EXERCISE >> Transcribe the following records in full, exactly as shown.
[INPUT RECORDS — start]
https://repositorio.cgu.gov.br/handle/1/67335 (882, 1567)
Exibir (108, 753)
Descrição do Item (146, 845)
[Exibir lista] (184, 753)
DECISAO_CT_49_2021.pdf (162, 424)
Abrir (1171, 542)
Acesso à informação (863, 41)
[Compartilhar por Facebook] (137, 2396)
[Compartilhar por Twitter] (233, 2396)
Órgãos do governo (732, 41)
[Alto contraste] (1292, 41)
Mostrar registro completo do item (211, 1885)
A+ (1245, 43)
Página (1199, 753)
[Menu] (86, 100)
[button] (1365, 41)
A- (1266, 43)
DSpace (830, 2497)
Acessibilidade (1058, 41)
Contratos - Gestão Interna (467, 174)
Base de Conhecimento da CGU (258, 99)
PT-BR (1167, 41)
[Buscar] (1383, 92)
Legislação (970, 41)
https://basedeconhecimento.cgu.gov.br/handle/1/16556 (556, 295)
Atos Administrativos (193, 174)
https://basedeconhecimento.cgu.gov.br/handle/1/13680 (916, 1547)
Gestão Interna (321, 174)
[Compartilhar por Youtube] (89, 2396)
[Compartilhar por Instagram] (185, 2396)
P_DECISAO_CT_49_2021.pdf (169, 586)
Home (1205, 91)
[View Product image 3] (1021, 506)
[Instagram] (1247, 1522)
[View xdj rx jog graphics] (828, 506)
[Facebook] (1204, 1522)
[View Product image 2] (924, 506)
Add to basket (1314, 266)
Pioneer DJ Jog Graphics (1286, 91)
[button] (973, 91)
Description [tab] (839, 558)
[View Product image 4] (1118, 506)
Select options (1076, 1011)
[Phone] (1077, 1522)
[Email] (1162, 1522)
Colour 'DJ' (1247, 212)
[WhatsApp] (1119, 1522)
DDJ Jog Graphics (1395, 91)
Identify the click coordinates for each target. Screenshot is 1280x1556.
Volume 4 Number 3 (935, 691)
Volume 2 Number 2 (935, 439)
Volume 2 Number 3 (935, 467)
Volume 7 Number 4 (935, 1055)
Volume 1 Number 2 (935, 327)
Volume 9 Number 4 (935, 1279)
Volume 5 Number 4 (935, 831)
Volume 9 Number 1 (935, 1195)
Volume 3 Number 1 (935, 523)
[INPUT RECORDS — finish]
ANSWER SPACE >>
https://repositorio.cgu.gov.br/handle/1/67335 (882, 1567)
Exibir (108, 753)
Descrição do Item (146, 845)
[Exibir lista] (184, 753)
DECISAO_CT_49_2021.pdf (162, 424)
Abrir (1171, 542)
Acesso à informação (863, 41)
[Compartilhar por Facebook] (137, 2396)
[Compartilhar por Twitter] (233, 2396)
Órgãos do governo (732, 41)
[Alto contraste] (1292, 41)
Mostrar registro completo do item (211, 1885)
A+ (1245, 43)
Página (1199, 753)
[Menu] (86, 100)
[button] (1365, 41)
A- (1266, 43)
DSpace (830, 2497)
Acessibilidade (1058, 41)
Contratos - Gestão Interna (467, 174)
Base de Conhecimento da CGU (258, 99)
PT-BR (1167, 41)
[Buscar] (1383, 92)
Legislação (970, 41)
https://basedeconhecimento.cgu.gov.br/handle/1/16556 (556, 295)
Atos Administrativos (193, 174)
https://basedeconhecimento.cgu.gov.br/handle/1/13680 (916, 1547)
Gestão Interna (321, 174)
[Compartilhar por Youtube] (89, 2396)
[Compartilhar por Instagram] (185, 2396)
P_DECISAO_CT_49_2021.pdf (169, 586)
Home (1205, 91)
[View Product image 3] (1021, 506)
[Instagram] (1247, 1522)
[View xdj rx jog graphics] (828, 506)
[Facebook] (1204, 1522)
[View Product image 2] (924, 506)
Add to basket (1314, 266)
Pioneer DJ Jog Graphics (1286, 91)
[button] (973, 91)
Description [tab] (839, 558)
[View Product image 4] (1118, 506)
Select options (1076, 1011)
[Phone] (1077, 1522)
[Email] (1162, 1522)
Colour 'DJ' (1247, 212)
[WhatsApp] (1119, 1522)
DDJ Jog Graphics (1395, 91)
Identify the click coordinates for each target. Screenshot is 1280x1556.
Volume 4 Number 3 (935, 691)
Volume 2 Number 2 (935, 439)
Volume 2 Number 3 (935, 467)
Volume 7 Number 4 (935, 1055)
Volume 1 Number 2 (935, 327)
Volume 9 Number 4 (935, 1279)
Volume 5 Number 4 (935, 831)
Volume 9 Number 1 (935, 1195)
Volume 3 Number 1 (935, 523)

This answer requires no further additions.